Start of Given records

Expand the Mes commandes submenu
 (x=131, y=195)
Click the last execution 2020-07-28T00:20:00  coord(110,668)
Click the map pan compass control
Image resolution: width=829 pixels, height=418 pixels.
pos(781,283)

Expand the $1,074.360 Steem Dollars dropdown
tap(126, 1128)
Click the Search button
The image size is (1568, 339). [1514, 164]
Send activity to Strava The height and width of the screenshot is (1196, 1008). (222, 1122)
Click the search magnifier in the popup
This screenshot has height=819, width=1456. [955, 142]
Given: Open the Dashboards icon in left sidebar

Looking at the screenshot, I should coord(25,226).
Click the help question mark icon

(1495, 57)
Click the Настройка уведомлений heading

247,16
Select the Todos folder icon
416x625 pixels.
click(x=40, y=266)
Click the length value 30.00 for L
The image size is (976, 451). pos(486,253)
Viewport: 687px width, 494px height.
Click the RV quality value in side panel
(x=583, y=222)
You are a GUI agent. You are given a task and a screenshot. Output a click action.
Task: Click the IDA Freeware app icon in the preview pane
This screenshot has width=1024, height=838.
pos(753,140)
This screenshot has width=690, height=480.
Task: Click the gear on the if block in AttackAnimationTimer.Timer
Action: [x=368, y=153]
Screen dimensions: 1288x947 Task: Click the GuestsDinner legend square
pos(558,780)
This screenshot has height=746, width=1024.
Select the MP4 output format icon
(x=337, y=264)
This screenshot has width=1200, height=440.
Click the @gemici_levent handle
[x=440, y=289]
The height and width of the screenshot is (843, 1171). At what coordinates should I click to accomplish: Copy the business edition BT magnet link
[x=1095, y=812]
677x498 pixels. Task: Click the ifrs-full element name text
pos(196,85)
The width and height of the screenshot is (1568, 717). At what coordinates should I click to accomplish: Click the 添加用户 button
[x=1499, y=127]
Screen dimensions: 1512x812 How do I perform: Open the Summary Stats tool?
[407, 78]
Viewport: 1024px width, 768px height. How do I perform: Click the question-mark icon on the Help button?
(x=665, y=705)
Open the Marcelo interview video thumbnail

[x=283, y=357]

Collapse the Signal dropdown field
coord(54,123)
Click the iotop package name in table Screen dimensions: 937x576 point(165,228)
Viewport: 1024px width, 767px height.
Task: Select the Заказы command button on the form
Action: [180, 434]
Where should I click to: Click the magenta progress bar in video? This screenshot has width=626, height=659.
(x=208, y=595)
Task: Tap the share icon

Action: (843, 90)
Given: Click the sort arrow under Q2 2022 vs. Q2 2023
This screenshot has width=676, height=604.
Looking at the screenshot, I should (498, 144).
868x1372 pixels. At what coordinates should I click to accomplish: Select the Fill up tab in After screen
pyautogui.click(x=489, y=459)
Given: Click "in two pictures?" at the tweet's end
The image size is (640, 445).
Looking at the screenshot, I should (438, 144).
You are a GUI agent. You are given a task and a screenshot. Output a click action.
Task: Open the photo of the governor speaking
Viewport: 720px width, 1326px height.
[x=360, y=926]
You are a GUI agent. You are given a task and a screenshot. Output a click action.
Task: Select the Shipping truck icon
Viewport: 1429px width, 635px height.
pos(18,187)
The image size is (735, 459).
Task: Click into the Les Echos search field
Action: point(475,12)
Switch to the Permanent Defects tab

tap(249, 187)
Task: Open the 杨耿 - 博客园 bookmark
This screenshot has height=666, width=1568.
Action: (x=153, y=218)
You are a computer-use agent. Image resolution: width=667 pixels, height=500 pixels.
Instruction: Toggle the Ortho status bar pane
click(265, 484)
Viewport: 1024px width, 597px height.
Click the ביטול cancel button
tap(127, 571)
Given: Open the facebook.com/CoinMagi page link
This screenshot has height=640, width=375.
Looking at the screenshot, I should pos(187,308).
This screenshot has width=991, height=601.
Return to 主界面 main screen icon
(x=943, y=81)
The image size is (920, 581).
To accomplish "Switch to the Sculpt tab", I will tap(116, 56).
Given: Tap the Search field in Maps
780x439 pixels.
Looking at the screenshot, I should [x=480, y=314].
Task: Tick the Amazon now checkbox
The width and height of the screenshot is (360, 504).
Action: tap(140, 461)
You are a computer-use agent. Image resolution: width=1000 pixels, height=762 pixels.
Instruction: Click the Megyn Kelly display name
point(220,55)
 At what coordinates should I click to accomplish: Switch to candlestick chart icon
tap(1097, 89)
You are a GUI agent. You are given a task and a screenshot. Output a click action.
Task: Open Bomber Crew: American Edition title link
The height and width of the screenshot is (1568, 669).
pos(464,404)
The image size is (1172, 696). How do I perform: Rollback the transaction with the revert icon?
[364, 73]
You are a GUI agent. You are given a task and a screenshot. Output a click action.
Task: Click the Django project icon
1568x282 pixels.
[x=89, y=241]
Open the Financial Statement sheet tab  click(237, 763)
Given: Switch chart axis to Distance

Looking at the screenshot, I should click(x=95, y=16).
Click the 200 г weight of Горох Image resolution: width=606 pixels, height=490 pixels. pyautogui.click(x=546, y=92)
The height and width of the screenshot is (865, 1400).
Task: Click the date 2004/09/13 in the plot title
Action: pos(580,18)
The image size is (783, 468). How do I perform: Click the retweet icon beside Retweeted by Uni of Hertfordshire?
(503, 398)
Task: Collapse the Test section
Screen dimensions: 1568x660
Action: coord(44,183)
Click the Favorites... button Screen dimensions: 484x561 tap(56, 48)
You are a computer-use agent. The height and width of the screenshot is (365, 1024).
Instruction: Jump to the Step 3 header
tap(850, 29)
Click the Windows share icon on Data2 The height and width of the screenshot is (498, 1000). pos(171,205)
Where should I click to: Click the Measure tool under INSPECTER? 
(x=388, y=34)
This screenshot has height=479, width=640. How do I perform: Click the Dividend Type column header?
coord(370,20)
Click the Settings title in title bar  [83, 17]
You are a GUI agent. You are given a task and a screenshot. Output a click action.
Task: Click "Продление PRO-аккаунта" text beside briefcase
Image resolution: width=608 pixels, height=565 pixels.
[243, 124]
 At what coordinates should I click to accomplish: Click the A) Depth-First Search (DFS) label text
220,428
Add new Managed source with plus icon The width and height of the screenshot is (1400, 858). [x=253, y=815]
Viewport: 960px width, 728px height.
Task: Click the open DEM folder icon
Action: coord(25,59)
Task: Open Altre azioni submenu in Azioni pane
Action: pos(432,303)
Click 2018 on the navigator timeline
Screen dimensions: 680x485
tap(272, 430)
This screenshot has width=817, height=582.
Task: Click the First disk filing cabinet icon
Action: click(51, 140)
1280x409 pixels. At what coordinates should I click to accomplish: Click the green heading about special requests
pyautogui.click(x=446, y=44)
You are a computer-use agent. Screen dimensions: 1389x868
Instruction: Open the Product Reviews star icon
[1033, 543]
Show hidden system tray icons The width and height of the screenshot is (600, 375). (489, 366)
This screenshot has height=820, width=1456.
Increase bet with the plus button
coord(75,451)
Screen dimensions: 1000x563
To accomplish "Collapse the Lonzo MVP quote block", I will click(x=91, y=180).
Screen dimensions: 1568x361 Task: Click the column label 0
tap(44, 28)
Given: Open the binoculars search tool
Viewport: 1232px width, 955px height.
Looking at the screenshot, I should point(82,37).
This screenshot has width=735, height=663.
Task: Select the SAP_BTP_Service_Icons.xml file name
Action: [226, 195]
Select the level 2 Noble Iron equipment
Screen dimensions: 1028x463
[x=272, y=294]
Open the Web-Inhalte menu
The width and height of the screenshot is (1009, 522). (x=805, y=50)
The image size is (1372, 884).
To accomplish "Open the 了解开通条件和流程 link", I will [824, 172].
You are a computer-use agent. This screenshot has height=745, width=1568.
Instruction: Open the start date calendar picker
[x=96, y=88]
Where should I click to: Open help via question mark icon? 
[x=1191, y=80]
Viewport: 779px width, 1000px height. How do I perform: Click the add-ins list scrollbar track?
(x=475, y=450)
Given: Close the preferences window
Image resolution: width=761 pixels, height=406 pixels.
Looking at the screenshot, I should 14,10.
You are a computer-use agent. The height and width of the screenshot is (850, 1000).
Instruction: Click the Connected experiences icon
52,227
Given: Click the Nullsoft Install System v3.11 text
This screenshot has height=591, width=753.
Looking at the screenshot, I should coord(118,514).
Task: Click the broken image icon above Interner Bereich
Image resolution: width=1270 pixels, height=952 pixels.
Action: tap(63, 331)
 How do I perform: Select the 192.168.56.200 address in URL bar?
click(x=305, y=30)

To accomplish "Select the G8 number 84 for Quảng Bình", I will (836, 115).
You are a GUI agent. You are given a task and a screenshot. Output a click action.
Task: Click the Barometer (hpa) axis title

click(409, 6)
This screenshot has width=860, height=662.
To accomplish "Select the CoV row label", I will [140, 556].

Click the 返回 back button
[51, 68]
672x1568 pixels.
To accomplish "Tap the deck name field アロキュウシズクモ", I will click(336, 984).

End of Given records

# Task item
Please write out exactly the lines from the start of the data through the line that contains "Task: Click the IDA", both ends included, and nothing else.

# Your response
Expand the Mes commandes submenu
 (x=131, y=195)
Click the last execution 2020-07-28T00:20:00  coord(110,668)
Click the map pan compass control
Image resolution: width=829 pixels, height=418 pixels.
pos(781,283)

Expand the $1,074.360 Steem Dollars dropdown
tap(126, 1128)
Click the Search button
The image size is (1568, 339). [1514, 164]
Send activity to Strava The height and width of the screenshot is (1196, 1008). (222, 1122)
Click the search magnifier in the popup
This screenshot has height=819, width=1456. [955, 142]
Given: Open the Dashboards icon in left sidebar

Looking at the screenshot, I should coord(25,226).
Click the help question mark icon

(1495, 57)
Click the Настройка уведомлений heading

247,16
Select the Todos folder icon
416x625 pixels.
click(x=40, y=266)
Click the length value 30.00 for L
The image size is (976, 451). pos(486,253)
Viewport: 687px width, 494px height.
Click the RV quality value in side panel
(x=583, y=222)
You are a GUI agent. You are given a task and a screenshot. Output a click action.
Task: Click the IDA Freeware app icon in the preview pane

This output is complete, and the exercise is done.